## [Task objective]
If pictures appear among the lines below, leave them out while you return exactly the lines from the one with "Viewport: 700px width, 483px" through the one with "You are a computer-use".

## [Material shown]
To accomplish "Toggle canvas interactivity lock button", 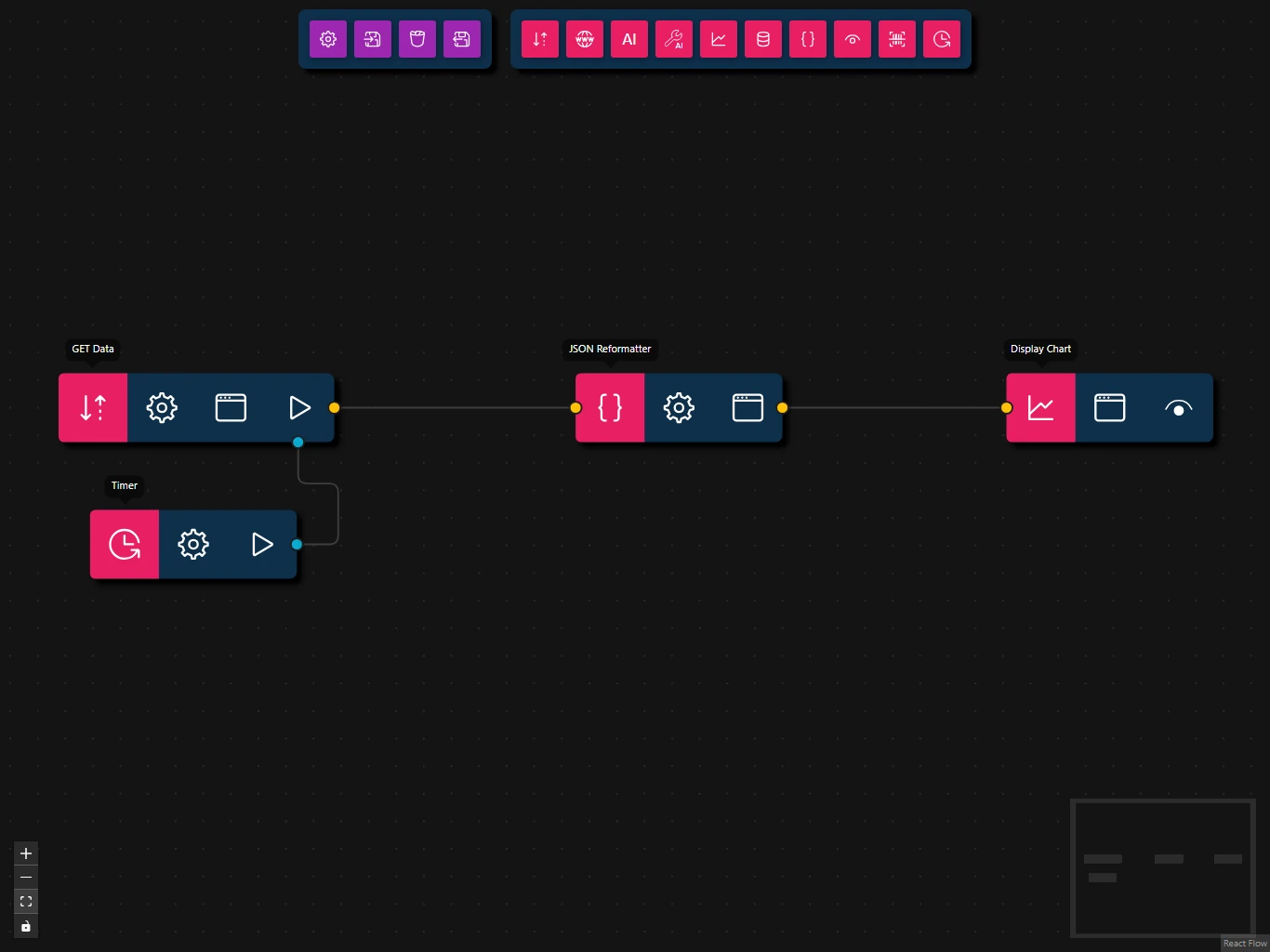I will [26, 926].
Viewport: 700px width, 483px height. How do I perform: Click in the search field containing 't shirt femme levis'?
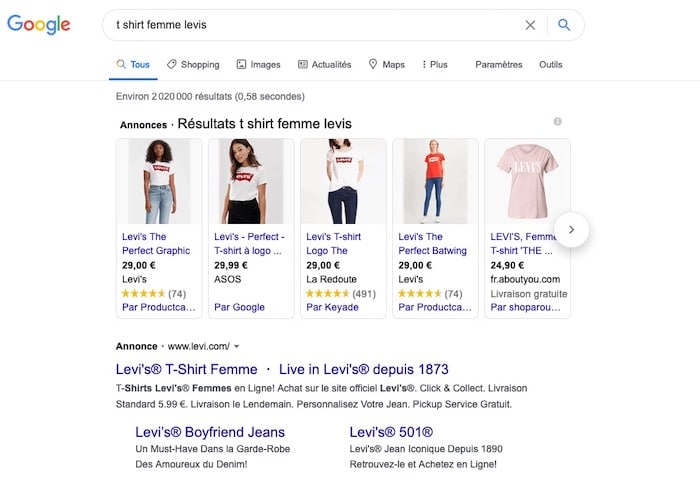(310, 25)
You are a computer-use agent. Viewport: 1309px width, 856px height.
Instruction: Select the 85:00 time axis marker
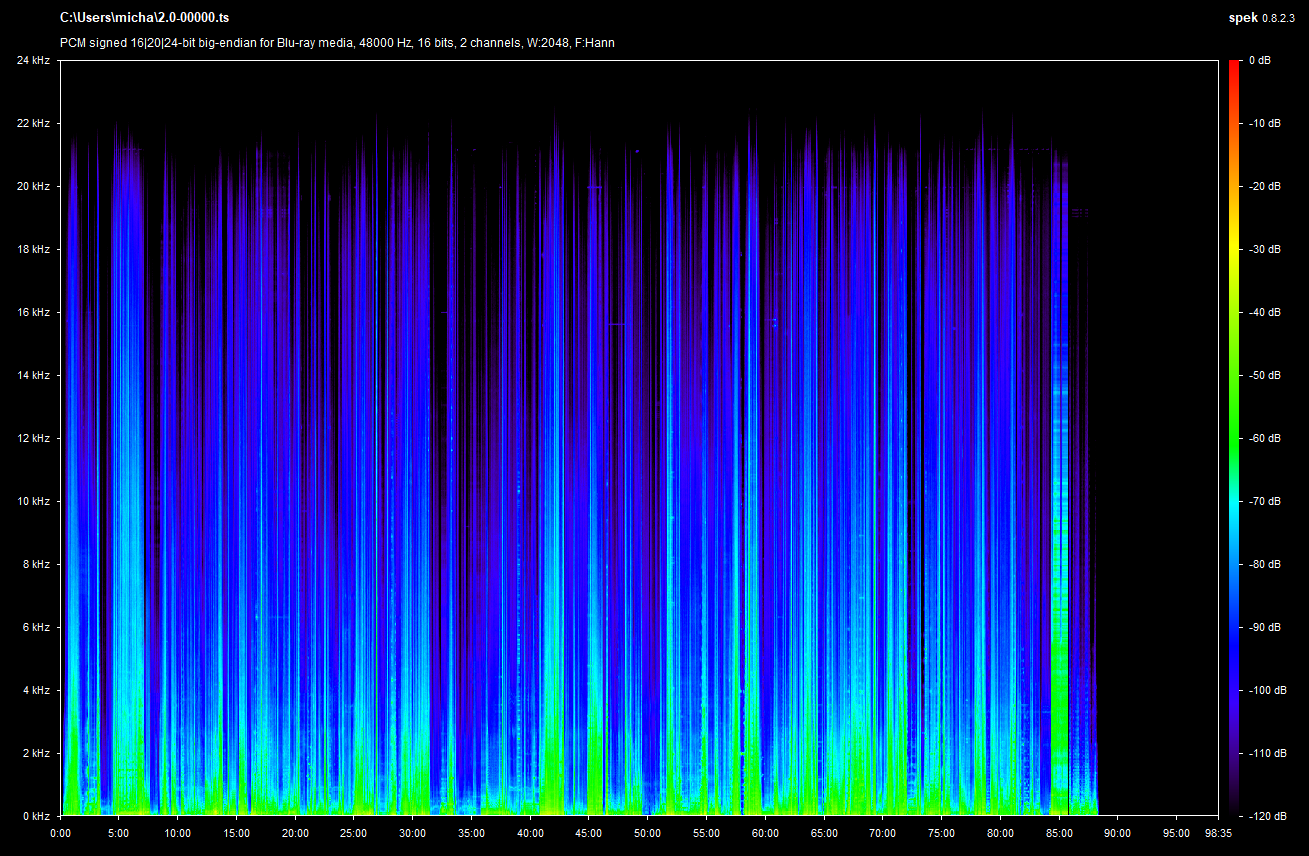(x=1059, y=832)
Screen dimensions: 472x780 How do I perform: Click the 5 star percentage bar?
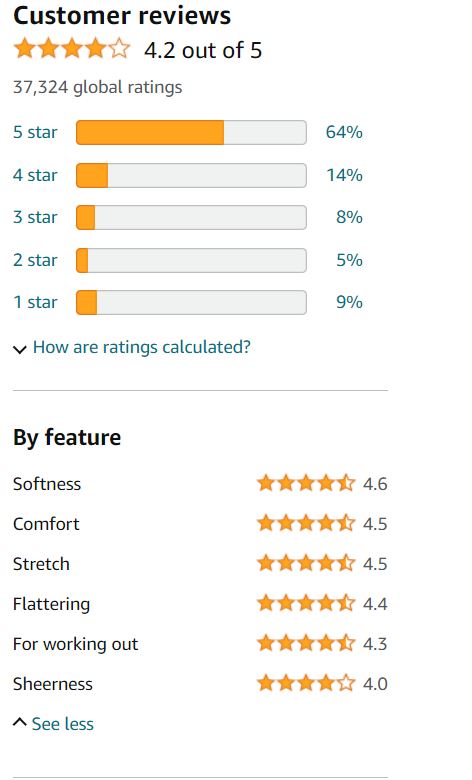coord(191,132)
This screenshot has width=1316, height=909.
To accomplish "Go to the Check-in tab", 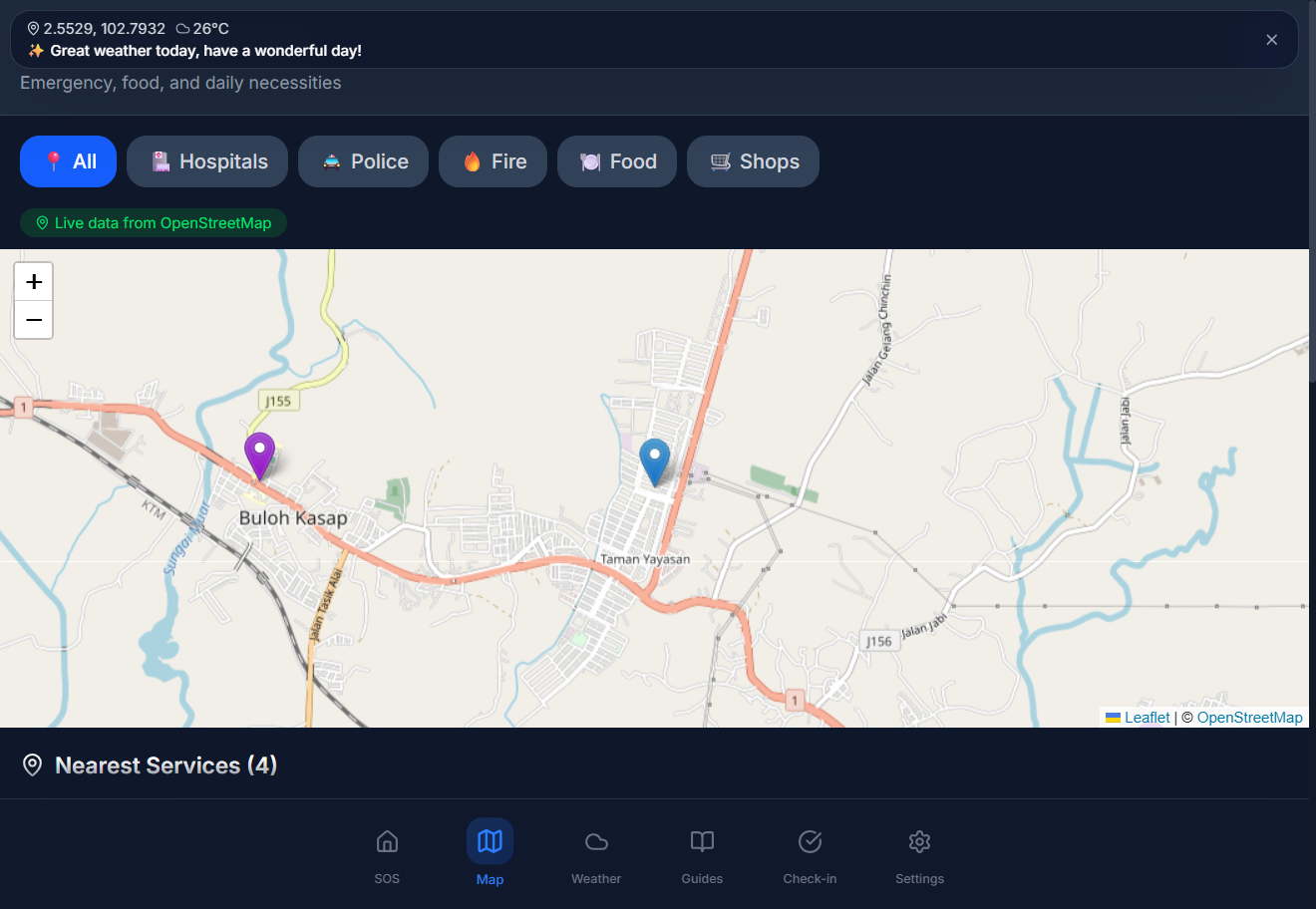I will pos(810,855).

## [Output of the exercise]
Viewport: 700px width, 483px height. How do I perform: Click in the search field containing 't shirt femme levis'?
(310, 25)
You are a computer-use agent. Viewport: 1309px width, 856px height.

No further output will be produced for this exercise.